Fin qui nulla di strano se non fosse per una questione di tempi. Con la delibera di giunta si approva il «progetto esecutivo per i lavori di ristrutturazione dell’immobile sito in Roma, via della Stamperia n. 86 quale sede legale del comitato promotore per la candidatura di Roma a Expo 2030» e si dà conto dell’importo necessario alla ristrutturazione: 1.800.733,75 euro, Iva inclusa, per «restauro e ripristino rifacimento pavimenti e rivestimenti; ripristino controsoffitti; sostituzione infissi; rifacimento impianti elettrici e termici e predisposizione impianti fonia e dati; rifacimento impianto climatizzazione e sostituzione ascensore». Lavori affidati all’architetto Giacomo Agrello, «idoneo alla progettazione secondo le prescrizioni della Soprintendenza». Quindi si danno i tempi per la realizzazione delle opere con termine «fissato a giorni 180 naturali decorrenti dall’approvazione del progetto esecutivo».
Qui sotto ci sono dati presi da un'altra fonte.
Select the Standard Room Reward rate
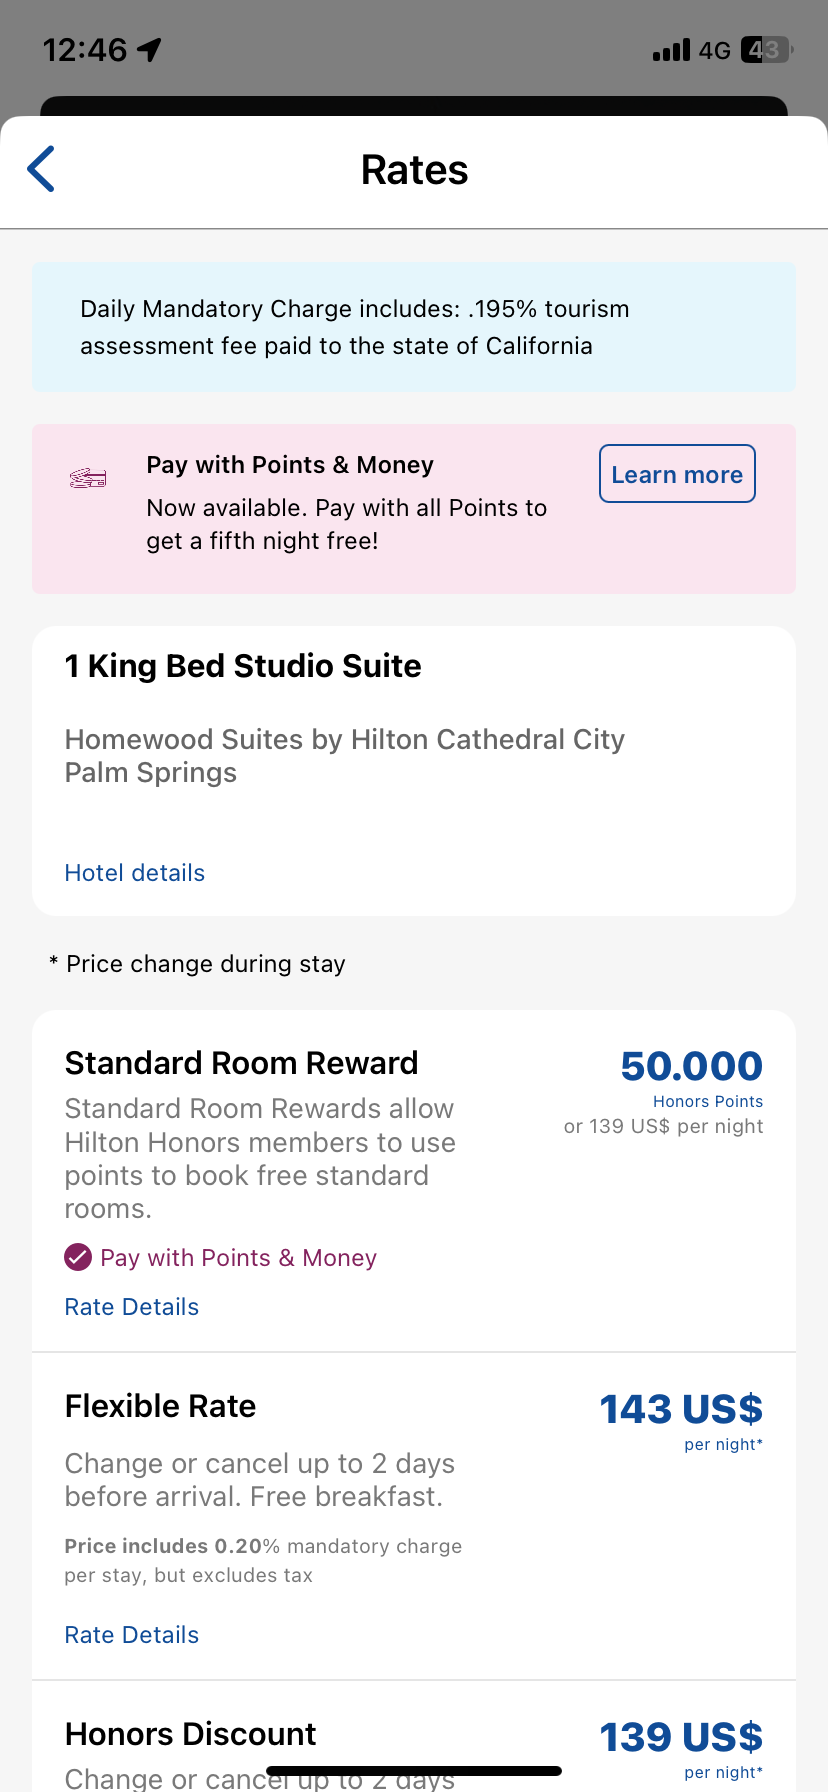This screenshot has width=828, height=1792. coord(241,1063)
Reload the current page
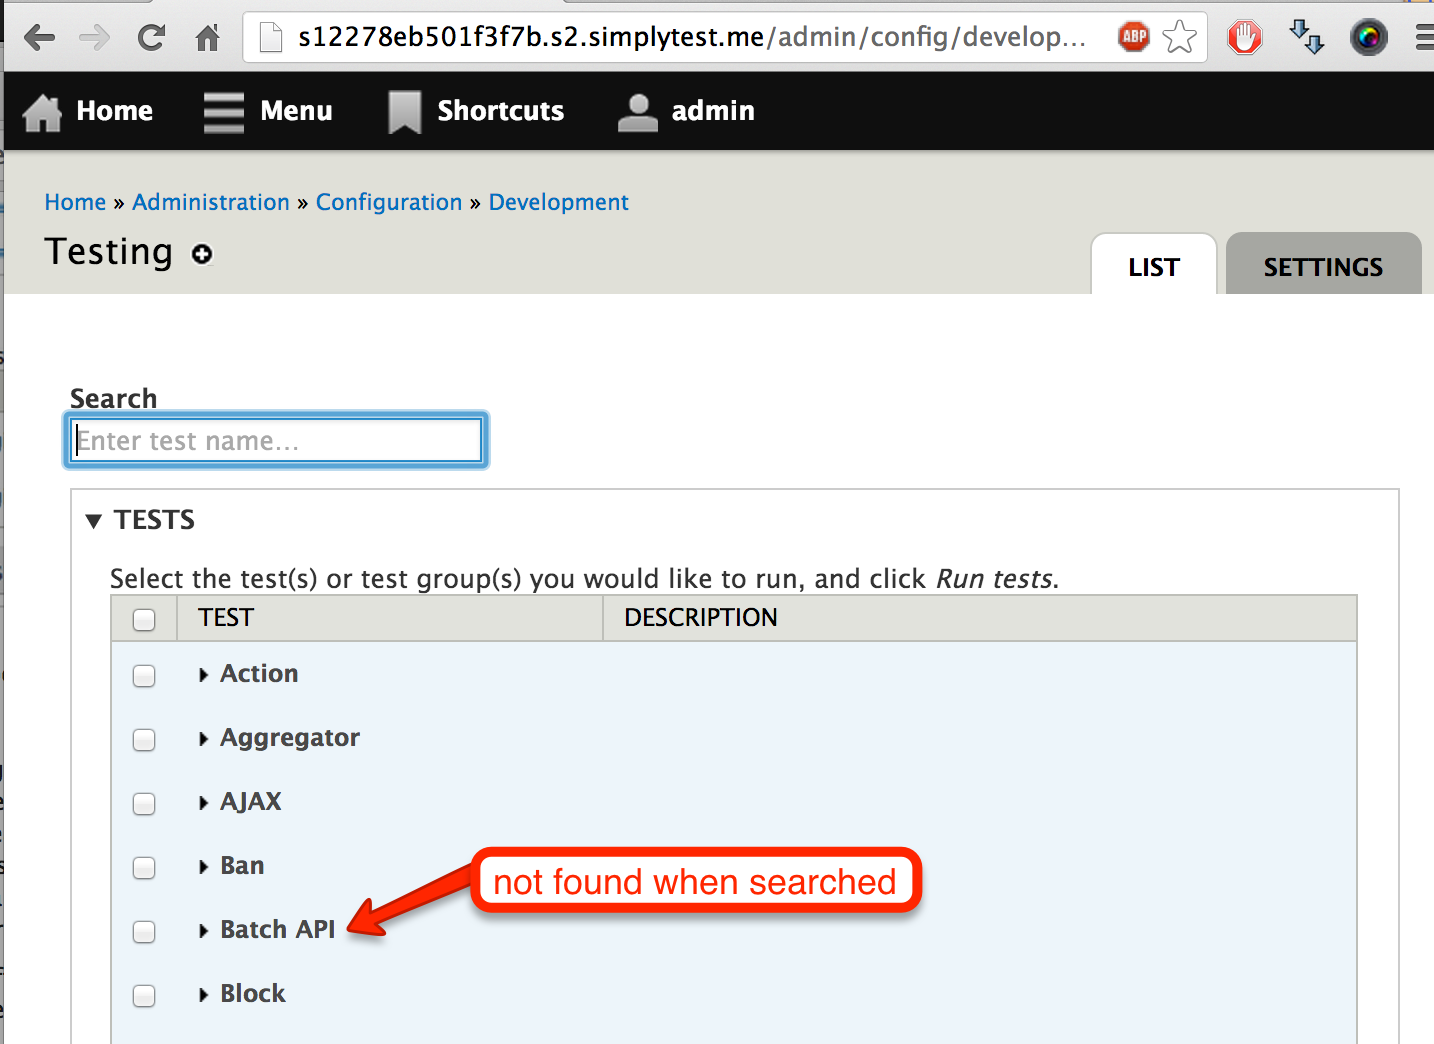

Da mercoledì, insomma, è partito il countdown che porta alla consegna dell’immobile ristrutturato l’8 gennaio 2024. E qui sorgono i problemi sui tempi. Il primo consiste nel fatto che la sede di Expo 2030 sarà decisa il prossimo 23 novembre e, va detto, Roma non parte favorita nel ballottaggio virtuale con la ricchissima candidatura di Riad. Così, in caso di sconfitta, Roma potrebbe ritrovarsi con una sede tutta nuova, ma senza un motivo per frequentarla, con buona pace dei milioni stanziati in velocità per la gara dell’Expo. Il secondo problema, invece, racconta probabilmente quanto sia farraginosa e lenta la burocrazia romana. Perché in giunta si dà il via al progetto per la sede del Comitato promotore della candidatura di Roma, ovvero una task force che dovrebbe spingere lavorando di lobby per la vittoria della Capitale. Ma che, se tutto va bene, si ritroverà solo a esultare in via della Stamperia 86 e, per giunta, un mese e mezzo dopo l’eventuale aggiudicazione.

A questo punto non era meglio, pur con le dita incrociate, ristrutturare l’appartamento vista Trevi per consegnarlo ad un Comitato organizzatore? Colpa della fretta, evidentemente. «Al fine di accelerare le operazioni di affidamento dei lavori, in vista della candidatura di Roma a Expo 2030 e della necessità di dotare nel più breve tempo possibile il Comitato in questione di una sede operativa», si legge nel documento che porta, in allegato, i pareri favorevoli di Ragioneria e Gabinetto del sindaco. Nessuno, forse, aveva sott’occhio un calendario.